**Input for this task**

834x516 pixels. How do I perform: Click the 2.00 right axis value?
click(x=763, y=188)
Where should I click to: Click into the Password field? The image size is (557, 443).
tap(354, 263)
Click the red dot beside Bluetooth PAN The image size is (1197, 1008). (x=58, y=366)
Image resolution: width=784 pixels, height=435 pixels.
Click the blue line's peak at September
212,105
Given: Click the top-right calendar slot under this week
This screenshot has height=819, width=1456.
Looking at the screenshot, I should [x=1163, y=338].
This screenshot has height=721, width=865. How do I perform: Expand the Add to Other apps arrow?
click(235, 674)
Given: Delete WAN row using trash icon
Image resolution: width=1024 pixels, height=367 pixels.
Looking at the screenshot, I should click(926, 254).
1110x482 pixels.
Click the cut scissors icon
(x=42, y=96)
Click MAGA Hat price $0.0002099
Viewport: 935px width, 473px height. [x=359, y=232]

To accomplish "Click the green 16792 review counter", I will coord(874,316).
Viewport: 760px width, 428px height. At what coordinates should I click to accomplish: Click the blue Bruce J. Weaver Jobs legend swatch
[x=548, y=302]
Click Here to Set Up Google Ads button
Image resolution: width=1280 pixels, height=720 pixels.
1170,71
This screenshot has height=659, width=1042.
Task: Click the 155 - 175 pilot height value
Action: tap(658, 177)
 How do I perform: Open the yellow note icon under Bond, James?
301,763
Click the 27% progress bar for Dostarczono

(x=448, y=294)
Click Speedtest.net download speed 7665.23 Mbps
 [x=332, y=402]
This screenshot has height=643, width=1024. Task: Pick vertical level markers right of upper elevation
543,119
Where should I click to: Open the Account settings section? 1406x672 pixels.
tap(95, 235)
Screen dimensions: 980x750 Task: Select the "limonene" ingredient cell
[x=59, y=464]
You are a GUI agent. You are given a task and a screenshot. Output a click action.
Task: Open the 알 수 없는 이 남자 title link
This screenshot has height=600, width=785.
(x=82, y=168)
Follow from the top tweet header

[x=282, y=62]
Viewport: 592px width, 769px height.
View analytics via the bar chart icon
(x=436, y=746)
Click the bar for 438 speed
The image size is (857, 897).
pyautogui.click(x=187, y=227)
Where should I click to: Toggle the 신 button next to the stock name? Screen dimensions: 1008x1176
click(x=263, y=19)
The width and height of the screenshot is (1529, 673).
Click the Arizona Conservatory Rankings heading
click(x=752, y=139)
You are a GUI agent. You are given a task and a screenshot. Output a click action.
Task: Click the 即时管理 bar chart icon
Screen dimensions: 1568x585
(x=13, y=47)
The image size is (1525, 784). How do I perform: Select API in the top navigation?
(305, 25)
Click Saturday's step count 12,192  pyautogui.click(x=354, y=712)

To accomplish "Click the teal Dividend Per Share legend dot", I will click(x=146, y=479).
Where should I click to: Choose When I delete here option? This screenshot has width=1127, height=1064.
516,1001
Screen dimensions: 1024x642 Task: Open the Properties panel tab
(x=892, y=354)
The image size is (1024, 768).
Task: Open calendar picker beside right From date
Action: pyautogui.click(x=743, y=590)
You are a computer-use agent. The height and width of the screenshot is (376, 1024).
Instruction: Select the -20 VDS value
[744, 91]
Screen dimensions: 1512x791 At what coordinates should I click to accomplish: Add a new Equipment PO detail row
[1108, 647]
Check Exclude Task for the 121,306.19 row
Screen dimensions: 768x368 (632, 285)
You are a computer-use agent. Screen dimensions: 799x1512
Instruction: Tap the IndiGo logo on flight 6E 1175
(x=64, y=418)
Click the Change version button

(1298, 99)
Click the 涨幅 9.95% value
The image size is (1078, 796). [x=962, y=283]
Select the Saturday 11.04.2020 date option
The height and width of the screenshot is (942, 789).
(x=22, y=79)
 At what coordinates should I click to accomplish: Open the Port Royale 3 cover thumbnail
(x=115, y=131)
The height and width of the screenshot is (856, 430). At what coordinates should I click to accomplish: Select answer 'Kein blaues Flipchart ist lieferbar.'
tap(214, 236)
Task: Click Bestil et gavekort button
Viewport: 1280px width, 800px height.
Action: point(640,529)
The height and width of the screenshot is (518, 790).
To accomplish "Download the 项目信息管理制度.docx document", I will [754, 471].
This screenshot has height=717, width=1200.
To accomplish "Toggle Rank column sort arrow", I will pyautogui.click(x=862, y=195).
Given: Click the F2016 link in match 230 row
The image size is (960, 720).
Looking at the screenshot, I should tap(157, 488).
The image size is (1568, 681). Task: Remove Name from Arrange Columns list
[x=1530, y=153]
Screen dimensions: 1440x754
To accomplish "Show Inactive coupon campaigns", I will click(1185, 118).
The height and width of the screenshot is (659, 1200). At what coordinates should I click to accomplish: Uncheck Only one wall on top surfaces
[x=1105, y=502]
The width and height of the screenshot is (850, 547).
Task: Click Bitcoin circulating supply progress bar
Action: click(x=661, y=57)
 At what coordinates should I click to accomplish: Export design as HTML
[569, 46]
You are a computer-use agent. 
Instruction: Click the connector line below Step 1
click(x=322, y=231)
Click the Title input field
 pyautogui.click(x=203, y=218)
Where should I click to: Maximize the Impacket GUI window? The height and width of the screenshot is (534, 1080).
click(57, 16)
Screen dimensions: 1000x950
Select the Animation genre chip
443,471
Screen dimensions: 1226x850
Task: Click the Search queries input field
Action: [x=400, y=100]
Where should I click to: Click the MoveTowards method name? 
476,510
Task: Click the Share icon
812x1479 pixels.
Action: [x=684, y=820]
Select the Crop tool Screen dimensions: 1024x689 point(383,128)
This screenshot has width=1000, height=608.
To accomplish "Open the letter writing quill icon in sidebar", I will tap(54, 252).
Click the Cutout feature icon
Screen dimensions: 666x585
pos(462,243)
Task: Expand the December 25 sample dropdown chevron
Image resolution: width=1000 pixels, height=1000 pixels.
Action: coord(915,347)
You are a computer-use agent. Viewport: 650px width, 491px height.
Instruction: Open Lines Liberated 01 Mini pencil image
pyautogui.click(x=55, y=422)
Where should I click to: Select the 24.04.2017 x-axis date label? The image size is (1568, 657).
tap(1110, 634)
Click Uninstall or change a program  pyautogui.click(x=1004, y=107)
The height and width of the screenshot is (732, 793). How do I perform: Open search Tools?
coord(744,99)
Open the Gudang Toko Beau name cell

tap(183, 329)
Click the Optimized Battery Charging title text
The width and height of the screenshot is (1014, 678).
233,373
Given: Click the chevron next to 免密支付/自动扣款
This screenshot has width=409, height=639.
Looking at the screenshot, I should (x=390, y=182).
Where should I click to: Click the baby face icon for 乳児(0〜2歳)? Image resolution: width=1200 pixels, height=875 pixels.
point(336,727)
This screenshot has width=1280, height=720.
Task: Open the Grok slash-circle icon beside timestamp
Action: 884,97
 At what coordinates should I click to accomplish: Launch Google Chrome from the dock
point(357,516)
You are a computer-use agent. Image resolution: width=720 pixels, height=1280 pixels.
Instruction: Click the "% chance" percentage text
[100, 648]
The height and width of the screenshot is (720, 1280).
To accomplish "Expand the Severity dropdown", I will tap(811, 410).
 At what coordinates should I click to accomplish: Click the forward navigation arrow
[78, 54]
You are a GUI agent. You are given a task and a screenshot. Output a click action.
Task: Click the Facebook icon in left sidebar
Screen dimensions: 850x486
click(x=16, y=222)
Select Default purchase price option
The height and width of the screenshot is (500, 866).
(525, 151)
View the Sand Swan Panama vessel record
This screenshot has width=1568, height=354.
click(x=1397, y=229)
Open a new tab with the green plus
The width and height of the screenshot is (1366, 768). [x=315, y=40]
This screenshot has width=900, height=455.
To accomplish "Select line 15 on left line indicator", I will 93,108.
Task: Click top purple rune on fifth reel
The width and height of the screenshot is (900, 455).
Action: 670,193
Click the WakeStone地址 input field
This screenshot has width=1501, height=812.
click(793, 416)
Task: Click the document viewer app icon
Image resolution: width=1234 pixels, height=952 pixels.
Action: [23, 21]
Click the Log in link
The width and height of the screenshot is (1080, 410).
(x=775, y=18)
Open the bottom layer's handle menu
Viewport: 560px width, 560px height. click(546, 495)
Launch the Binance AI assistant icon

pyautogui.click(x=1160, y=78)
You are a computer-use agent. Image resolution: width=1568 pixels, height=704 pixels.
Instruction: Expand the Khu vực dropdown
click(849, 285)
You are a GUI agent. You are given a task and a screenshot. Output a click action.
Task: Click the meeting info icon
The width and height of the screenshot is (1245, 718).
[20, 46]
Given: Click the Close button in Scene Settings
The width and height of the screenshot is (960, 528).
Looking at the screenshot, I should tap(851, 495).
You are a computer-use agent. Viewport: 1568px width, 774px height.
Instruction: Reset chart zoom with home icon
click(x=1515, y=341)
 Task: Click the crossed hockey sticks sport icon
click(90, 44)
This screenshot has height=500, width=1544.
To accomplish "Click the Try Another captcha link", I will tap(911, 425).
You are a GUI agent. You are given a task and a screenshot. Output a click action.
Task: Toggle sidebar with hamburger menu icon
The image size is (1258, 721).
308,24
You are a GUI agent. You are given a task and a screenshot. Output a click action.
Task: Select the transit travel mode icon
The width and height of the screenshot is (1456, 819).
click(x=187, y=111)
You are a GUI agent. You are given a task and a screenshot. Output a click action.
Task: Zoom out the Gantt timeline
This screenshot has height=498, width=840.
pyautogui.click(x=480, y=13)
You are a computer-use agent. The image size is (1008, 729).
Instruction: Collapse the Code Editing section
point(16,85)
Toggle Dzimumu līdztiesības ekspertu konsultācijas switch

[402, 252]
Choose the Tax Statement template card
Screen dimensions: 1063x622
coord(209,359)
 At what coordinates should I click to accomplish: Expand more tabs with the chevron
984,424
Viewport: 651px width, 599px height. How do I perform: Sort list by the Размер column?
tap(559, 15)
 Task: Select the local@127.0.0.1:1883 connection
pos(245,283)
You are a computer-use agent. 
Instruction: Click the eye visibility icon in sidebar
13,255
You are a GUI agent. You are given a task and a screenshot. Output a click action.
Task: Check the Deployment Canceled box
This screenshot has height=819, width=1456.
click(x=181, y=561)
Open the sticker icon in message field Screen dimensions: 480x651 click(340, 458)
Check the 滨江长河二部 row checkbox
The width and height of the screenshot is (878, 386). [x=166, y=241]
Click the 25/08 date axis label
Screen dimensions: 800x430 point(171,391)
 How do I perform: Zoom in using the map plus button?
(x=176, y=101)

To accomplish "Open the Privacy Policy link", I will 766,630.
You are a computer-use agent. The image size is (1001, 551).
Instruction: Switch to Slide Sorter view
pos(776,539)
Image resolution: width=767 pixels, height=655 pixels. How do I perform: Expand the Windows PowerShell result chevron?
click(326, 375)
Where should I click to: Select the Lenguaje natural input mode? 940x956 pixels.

**Exercise instructions**
What you return must be an exact retyping of the lines above starting at the line with "The height and width of the screenshot is (942, 789)." and ending at the line with "Screen dimensions: 1440x754", and nothing besides.

**Response**
The height and width of the screenshot is (942, 789).
(x=22, y=79)
 At what coordinates should I click to accomplish: Open the Port Royale 3 cover thumbnail
(x=115, y=131)
The height and width of the screenshot is (856, 430). At what coordinates should I click to accomplish: Select answer 'Kein blaues Flipchart ist lieferbar.'
tap(214, 236)
Task: Click Bestil et gavekort button
Viewport: 1280px width, 800px height.
Action: point(640,529)
The height and width of the screenshot is (518, 790).
To accomplish "Download the 项目信息管理制度.docx document", I will [754, 471].
This screenshot has height=717, width=1200.
To accomplish "Toggle Rank column sort arrow", I will pyautogui.click(x=862, y=195).
Given: Click the F2016 link in match 230 row
The image size is (960, 720).
Looking at the screenshot, I should tap(157, 488).
The image size is (1568, 681). Task: Remove Name from Arrange Columns list
[x=1530, y=153]
Screen dimensions: 1440x754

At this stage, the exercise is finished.